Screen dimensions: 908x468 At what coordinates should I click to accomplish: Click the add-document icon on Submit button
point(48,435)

--

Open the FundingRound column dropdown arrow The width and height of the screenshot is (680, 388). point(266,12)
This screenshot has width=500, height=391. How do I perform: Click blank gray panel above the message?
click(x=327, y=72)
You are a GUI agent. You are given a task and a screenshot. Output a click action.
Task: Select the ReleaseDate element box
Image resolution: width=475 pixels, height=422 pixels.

...

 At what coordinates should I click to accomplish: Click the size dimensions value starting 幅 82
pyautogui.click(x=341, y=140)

*Task to complete*.
Output should match, line for line, the stretch of the material above from the line holding "Task: Select the ReleaseDate element box" through the line holding "Image resolution: width=475".

*Exercise result*.
Task: Select the ReleaseDate element box
Image resolution: width=475 pixels, height=422 pixels.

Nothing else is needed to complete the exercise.